WHAT YOU ARE ASKED TO DO> Data follows below. Repeat exactly the lines between the line holding "Where should I click to: Select" and the line holding "Viewport: 754px width, 471px height.", inclusive, and nothing more; drop pictures.

RECORDS SUPPLIED>
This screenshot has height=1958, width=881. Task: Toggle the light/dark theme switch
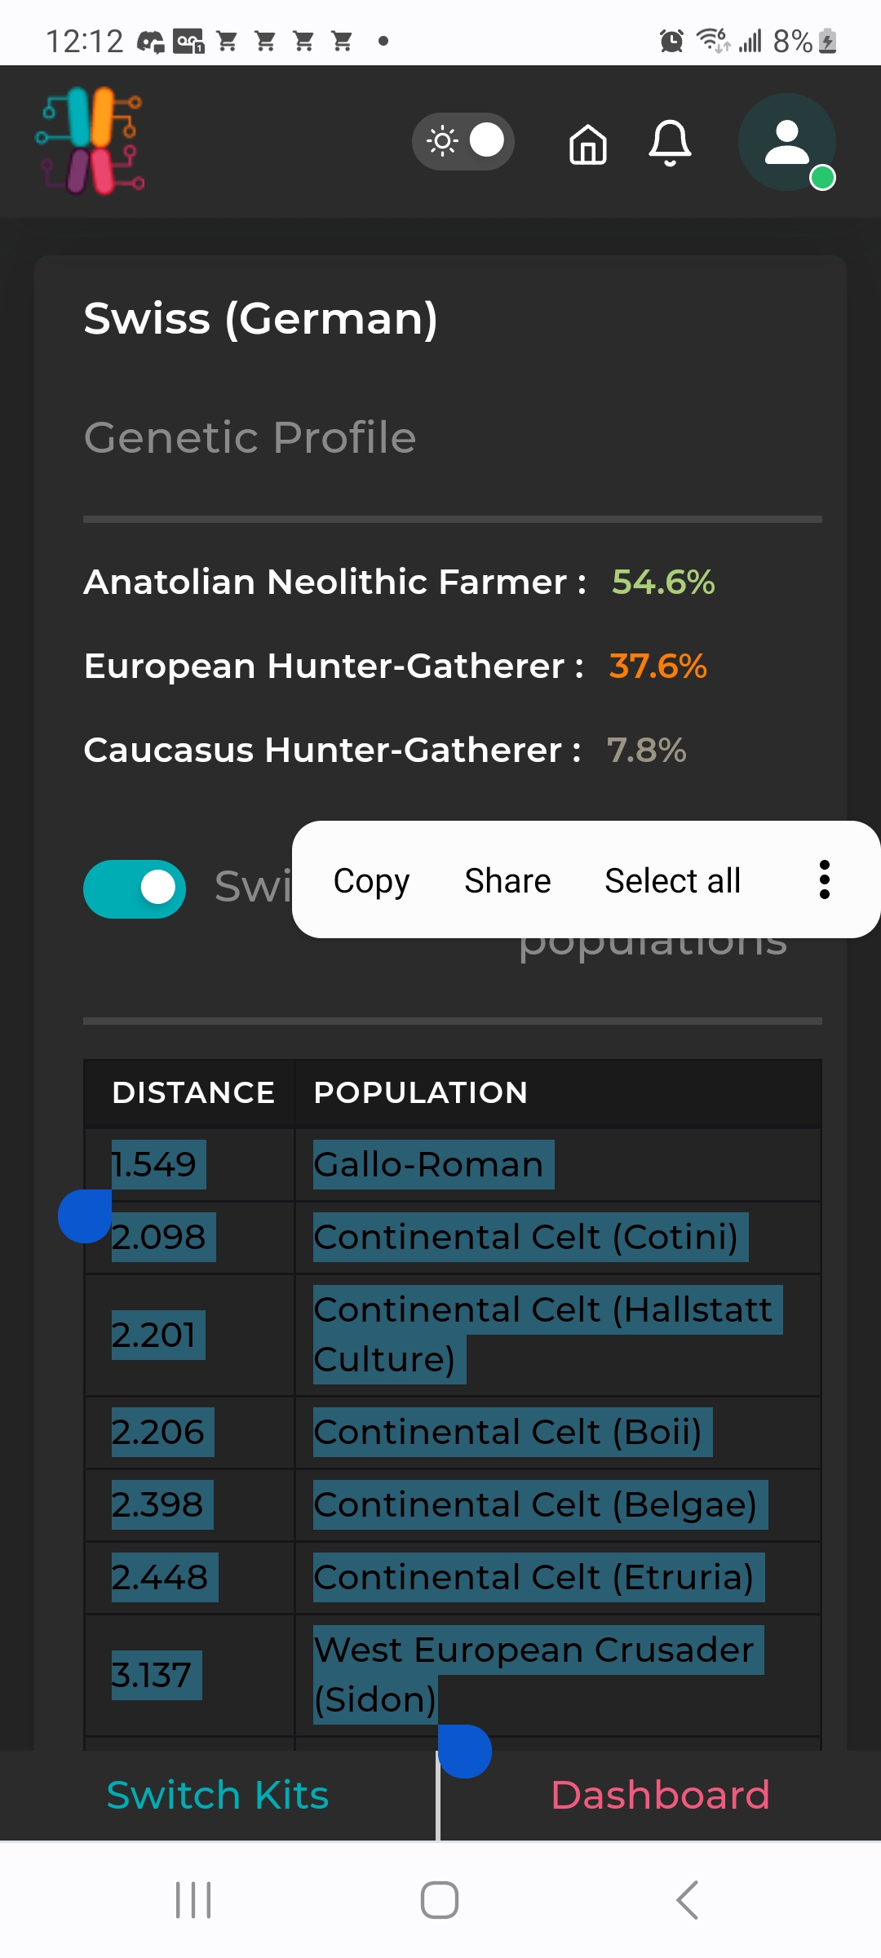(x=463, y=141)
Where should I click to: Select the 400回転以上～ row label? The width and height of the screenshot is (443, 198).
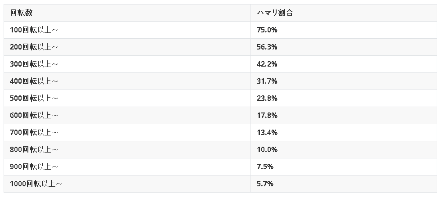tap(34, 81)
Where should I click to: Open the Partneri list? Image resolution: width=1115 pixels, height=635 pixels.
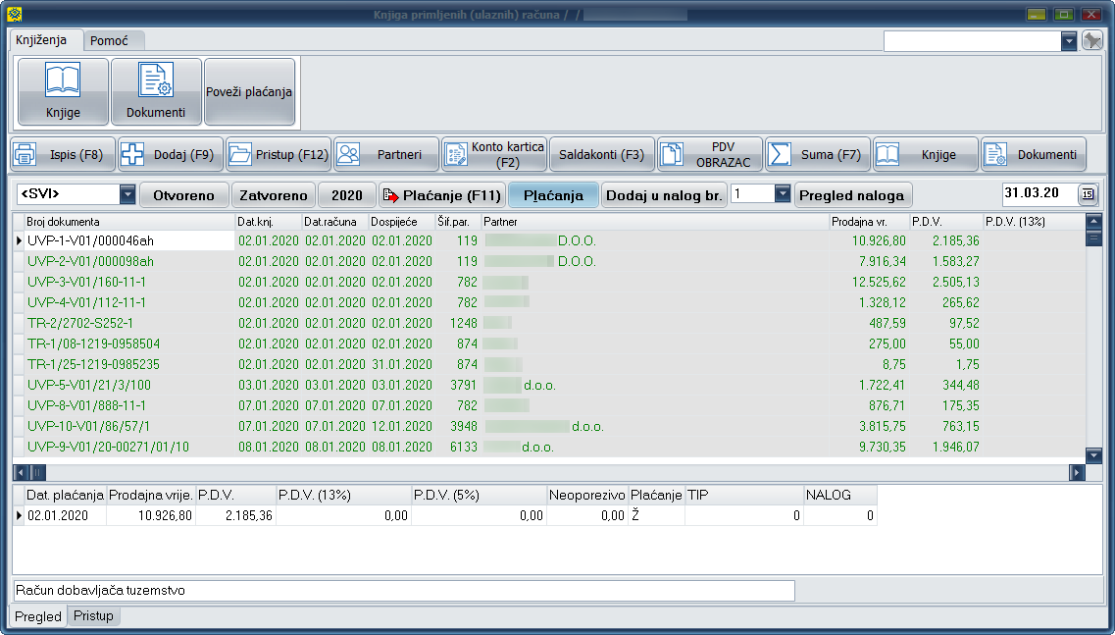click(386, 154)
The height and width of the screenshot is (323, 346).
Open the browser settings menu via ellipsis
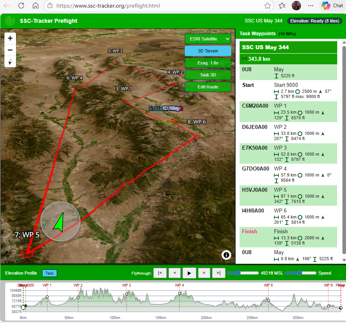(x=311, y=6)
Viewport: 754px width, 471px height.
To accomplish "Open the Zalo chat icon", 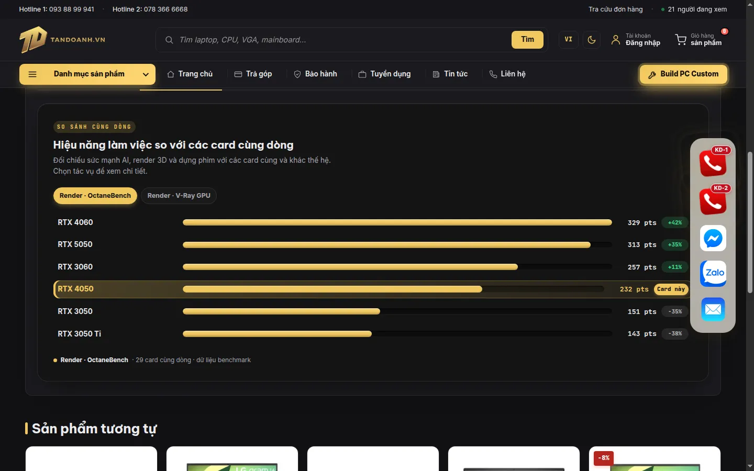I will click(713, 273).
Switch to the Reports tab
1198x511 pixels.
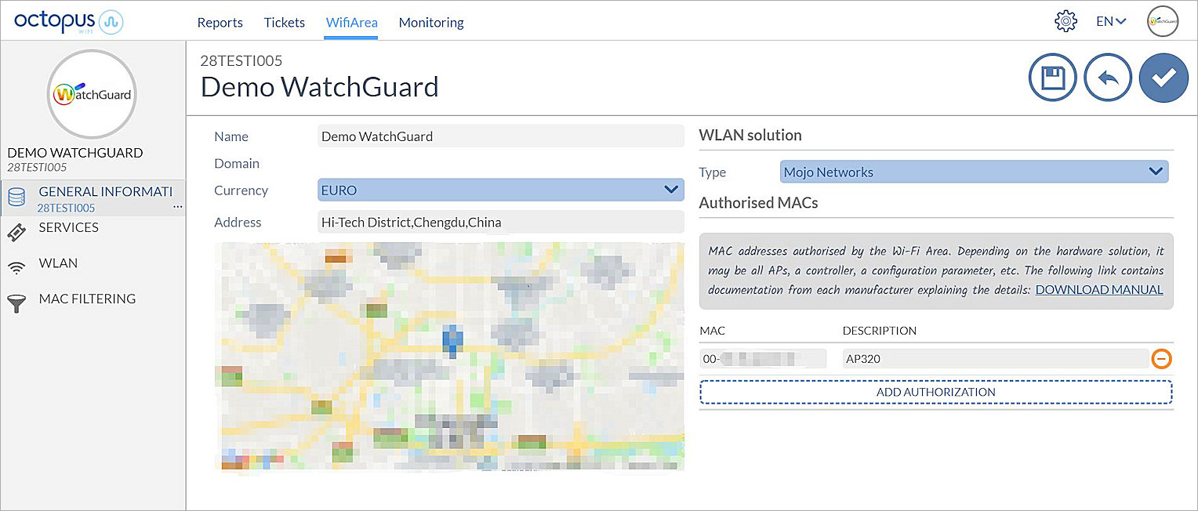click(x=220, y=23)
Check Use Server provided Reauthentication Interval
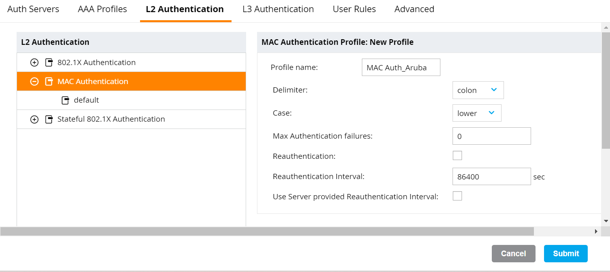Viewport: 610px width, 272px height. point(457,196)

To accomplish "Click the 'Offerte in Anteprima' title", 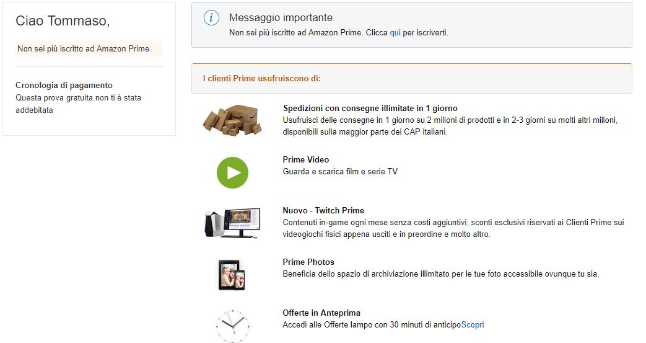I will [321, 313].
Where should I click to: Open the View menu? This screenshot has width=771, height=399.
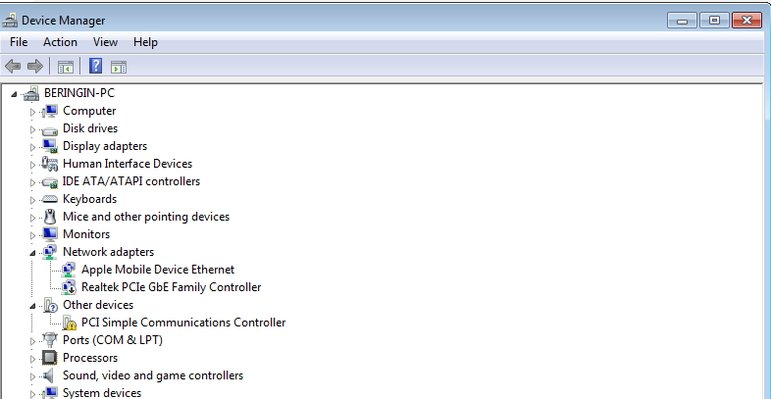click(105, 42)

WRITTEN ANSWER>
Where should I click to: Select the 400回転以上～ row label? The width and height of the screenshot is (443, 198).
tap(34, 81)
Where should I click to: Open the Partneri list? Image resolution: width=1115 pixels, height=635 pixels.
click(386, 154)
The height and width of the screenshot is (323, 346).
Open the browser settings menu via ellipsis
(x=311, y=6)
Viewport: 754px width, 471px height.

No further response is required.